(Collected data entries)
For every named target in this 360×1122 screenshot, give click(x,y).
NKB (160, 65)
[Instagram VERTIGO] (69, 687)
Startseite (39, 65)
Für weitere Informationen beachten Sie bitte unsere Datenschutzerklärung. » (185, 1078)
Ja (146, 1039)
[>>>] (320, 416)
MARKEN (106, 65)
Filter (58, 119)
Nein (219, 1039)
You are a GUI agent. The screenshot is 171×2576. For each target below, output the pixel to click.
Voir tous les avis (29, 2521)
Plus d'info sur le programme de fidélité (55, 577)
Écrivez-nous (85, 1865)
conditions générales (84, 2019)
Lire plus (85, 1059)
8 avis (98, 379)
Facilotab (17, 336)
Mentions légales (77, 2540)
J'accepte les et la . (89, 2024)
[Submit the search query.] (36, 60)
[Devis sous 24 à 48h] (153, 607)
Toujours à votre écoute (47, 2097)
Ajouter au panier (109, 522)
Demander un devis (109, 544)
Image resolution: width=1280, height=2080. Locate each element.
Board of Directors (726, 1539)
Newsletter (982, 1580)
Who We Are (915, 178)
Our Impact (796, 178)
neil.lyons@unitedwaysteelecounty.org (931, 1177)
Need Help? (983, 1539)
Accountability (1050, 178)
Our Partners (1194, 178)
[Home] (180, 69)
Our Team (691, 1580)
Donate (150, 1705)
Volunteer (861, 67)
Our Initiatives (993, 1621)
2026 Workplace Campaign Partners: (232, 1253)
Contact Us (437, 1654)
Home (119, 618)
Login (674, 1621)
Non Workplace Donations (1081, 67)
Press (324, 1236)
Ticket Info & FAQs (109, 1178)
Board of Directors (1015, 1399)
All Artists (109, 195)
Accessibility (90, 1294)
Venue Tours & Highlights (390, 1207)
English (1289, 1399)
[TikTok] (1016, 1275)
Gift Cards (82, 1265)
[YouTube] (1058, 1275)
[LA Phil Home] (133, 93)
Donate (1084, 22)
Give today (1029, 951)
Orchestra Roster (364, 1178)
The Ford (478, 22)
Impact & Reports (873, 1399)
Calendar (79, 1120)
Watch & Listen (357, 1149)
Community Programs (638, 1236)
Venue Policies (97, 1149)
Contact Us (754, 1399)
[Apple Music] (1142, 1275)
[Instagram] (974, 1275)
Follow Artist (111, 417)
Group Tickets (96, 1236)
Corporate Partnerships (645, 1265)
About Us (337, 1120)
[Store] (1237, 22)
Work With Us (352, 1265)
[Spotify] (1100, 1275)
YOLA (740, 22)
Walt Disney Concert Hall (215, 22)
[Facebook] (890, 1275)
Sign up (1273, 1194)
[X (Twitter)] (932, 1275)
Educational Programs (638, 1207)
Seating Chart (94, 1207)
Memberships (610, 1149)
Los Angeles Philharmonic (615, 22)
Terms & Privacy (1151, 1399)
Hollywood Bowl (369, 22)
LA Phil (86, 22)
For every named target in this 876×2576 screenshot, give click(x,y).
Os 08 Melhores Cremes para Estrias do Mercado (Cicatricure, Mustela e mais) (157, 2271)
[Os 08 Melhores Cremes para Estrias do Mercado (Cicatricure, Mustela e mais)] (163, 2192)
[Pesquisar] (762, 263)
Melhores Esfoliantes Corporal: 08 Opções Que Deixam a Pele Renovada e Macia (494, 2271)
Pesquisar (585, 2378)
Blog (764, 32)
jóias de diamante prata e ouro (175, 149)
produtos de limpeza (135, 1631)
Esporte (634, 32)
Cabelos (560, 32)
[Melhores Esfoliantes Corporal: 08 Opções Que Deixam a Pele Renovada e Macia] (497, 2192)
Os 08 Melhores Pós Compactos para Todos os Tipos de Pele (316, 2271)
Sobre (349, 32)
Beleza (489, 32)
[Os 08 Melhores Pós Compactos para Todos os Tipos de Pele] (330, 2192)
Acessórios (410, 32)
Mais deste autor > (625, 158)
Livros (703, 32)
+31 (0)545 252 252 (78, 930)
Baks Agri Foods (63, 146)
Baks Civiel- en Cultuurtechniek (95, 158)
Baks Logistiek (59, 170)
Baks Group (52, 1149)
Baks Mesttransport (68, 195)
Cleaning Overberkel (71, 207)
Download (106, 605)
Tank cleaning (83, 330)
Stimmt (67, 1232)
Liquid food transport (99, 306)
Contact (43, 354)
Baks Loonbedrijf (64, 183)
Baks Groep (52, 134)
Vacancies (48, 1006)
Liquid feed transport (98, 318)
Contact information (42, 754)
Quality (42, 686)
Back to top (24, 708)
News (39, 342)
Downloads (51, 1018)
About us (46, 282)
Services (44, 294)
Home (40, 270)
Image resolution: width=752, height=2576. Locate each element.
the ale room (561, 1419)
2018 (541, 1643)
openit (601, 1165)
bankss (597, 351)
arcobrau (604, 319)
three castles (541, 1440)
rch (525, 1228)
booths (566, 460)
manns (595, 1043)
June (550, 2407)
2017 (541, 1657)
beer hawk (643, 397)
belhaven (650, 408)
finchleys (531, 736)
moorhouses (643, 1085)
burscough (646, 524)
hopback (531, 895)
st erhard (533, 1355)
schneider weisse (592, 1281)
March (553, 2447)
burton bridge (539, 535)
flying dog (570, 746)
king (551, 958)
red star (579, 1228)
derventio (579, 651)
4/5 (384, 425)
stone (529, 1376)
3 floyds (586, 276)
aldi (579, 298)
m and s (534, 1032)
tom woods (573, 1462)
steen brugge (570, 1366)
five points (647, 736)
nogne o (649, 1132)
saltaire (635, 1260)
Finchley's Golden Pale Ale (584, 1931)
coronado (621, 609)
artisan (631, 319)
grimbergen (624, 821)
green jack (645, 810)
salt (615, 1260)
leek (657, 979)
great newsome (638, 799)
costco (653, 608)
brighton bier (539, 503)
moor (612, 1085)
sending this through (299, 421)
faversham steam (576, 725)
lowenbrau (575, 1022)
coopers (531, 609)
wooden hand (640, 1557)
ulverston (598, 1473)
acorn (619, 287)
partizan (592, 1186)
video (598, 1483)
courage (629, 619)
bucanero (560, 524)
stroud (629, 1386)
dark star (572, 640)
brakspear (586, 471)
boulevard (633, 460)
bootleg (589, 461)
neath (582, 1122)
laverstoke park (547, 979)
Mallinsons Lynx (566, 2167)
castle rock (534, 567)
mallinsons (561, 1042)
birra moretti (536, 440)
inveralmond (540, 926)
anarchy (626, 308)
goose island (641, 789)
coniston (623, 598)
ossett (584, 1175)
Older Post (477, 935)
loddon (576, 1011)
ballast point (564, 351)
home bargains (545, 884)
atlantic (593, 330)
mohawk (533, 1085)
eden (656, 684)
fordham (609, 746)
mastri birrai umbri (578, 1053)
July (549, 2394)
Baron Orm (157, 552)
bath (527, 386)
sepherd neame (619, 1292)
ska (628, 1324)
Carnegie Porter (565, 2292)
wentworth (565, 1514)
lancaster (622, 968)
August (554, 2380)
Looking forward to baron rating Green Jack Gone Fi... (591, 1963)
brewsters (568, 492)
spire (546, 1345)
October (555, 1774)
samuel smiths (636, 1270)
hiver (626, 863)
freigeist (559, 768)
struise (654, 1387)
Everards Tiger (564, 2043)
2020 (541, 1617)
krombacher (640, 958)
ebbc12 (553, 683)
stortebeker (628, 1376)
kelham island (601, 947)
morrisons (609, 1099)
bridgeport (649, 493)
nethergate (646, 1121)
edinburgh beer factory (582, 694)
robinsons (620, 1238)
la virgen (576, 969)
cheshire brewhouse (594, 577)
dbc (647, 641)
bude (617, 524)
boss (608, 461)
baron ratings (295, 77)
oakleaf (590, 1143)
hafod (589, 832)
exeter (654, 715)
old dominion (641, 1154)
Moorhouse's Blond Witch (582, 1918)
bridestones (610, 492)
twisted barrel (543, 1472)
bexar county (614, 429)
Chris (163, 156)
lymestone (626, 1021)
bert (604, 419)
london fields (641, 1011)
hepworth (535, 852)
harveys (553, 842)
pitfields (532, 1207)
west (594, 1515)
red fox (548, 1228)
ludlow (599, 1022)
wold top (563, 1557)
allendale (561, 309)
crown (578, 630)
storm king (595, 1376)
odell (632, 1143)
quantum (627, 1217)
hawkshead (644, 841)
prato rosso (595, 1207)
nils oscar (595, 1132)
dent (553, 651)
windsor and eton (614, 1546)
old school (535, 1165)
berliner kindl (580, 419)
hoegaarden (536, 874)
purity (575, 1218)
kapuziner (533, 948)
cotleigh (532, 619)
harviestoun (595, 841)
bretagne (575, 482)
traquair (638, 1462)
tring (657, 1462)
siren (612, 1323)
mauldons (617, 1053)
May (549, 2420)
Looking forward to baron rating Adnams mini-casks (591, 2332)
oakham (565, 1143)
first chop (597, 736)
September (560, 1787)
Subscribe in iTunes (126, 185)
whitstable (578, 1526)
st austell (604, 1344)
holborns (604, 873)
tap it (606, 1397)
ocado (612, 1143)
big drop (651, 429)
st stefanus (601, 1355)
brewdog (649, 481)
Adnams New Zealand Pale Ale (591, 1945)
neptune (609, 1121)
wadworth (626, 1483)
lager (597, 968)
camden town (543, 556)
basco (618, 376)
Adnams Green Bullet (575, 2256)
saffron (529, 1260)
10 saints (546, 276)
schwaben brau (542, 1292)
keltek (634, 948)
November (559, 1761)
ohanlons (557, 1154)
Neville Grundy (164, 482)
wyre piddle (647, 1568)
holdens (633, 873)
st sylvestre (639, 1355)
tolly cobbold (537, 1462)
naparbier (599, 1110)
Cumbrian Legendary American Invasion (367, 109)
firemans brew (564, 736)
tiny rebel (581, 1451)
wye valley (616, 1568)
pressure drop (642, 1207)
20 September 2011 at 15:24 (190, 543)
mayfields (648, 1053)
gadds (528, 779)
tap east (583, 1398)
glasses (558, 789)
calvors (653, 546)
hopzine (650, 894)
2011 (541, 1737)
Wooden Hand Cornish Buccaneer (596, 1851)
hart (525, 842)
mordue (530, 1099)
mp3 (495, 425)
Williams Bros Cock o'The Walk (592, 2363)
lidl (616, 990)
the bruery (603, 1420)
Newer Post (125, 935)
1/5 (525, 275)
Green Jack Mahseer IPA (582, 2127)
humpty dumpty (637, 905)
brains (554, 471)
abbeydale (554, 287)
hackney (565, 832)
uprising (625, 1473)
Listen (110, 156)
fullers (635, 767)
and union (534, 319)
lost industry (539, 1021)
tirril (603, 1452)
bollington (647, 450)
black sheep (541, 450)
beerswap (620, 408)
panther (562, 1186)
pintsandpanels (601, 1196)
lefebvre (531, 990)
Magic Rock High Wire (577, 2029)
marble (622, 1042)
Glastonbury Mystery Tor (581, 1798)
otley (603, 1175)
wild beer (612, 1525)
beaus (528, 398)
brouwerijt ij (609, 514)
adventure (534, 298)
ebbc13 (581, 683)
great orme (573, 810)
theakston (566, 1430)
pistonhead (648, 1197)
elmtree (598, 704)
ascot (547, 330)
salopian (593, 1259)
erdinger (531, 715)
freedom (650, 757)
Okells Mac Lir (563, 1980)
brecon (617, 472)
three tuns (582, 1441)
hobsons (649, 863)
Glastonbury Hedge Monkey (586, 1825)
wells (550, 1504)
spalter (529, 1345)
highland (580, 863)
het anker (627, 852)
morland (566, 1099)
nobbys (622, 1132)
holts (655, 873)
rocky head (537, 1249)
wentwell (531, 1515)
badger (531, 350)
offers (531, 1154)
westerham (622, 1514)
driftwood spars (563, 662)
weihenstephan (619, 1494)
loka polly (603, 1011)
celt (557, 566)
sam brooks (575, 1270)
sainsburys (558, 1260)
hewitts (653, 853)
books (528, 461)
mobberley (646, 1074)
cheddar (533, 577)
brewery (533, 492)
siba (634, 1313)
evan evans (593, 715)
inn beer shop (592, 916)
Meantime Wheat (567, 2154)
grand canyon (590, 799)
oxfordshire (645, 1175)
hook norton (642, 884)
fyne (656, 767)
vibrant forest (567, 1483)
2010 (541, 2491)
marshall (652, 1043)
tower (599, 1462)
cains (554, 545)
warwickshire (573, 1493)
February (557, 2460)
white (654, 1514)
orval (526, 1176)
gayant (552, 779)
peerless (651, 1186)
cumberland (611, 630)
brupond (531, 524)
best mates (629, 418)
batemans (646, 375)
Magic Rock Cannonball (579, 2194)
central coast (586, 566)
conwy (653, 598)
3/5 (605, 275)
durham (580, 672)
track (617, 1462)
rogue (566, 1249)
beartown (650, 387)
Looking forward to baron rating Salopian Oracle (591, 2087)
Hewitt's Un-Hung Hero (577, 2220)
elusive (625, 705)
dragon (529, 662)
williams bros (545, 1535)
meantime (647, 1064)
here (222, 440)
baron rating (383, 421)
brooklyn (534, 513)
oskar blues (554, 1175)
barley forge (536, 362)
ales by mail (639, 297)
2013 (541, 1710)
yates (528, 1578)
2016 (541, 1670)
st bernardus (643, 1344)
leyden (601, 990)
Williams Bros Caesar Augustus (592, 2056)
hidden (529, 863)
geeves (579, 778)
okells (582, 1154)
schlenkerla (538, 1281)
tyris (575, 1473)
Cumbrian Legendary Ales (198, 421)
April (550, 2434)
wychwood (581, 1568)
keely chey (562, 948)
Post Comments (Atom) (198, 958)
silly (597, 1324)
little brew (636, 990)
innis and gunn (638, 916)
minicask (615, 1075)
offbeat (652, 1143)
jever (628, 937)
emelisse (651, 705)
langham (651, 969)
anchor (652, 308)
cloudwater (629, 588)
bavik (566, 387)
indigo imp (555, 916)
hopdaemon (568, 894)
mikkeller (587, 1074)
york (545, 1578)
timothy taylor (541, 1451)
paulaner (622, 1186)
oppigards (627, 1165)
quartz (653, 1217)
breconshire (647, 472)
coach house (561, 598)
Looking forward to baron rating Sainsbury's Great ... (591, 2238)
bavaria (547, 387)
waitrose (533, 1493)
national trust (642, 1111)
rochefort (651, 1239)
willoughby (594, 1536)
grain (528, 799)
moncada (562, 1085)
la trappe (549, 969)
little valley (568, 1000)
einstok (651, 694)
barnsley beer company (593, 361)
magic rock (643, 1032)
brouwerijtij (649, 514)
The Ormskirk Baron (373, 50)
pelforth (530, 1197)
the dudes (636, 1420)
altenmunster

● YOUR GOAL:
Copy every line of the data above, beginning with the first and ending with the line that contains "The Ford (478, 22)", and give nothing more.

● TASK ANSWER:
For every named target in this 360×1122 screenshot, give click(x,y).
NKB (160, 65)
[Instagram VERTIGO] (69, 687)
Startseite (39, 65)
Für weitere Informationen beachten Sie bitte unsere Datenschutzerklärung. » (185, 1078)
Ja (146, 1039)
[>>>] (320, 416)
MARKEN (106, 65)
Filter (58, 119)
Nein (219, 1039)
You are a GUI agent. The screenshot is 171×2576. For each target below, output the pixel to click.
Voir tous les avis (29, 2521)
Plus d'info sur le programme de fidélité (55, 577)
Écrivez-nous (85, 1865)
conditions générales (84, 2019)
Lire plus (85, 1059)
8 avis (98, 379)
Facilotab (17, 336)
Mentions légales (77, 2540)
J'accepte les et la . (89, 2024)
[Submit the search query.] (36, 60)
[Devis sous 24 à 48h] (153, 607)
Toujours à votre écoute (47, 2097)
Ajouter au panier (109, 522)
Demander un devis (109, 544)
Image resolution: width=1280, height=2080. Locate each element.
Board of Directors (726, 1539)
Newsletter (982, 1580)
Who We Are (915, 178)
Our Impact (796, 178)
neil.lyons@unitedwaysteelecounty.org (931, 1177)
Need Help? (983, 1539)
Accountability (1050, 178)
Our Partners (1194, 178)
[Home] (180, 69)
Our Team (691, 1580)
Donate (150, 1705)
Volunteer (861, 67)
Our Initiatives (993, 1621)
2026 Workplace Campaign Partners: (232, 1253)
Contact Us (437, 1654)
Home (119, 618)
Login (674, 1621)
Non Workplace Donations (1081, 67)
Press (324, 1236)
Ticket Info & FAQs (109, 1178)
Board of Directors (1015, 1399)
All Artists (109, 195)
Accessibility (90, 1294)
Venue Tours & Highlights (390, 1207)
English (1289, 1399)
[TikTok] (1016, 1275)
Gift Cards (82, 1265)
[YouTube] (1058, 1275)
[LA Phil Home] (133, 93)
Donate (1084, 22)
Give today (1029, 951)
Orchestra Roster (364, 1178)
The Ford (478, 22)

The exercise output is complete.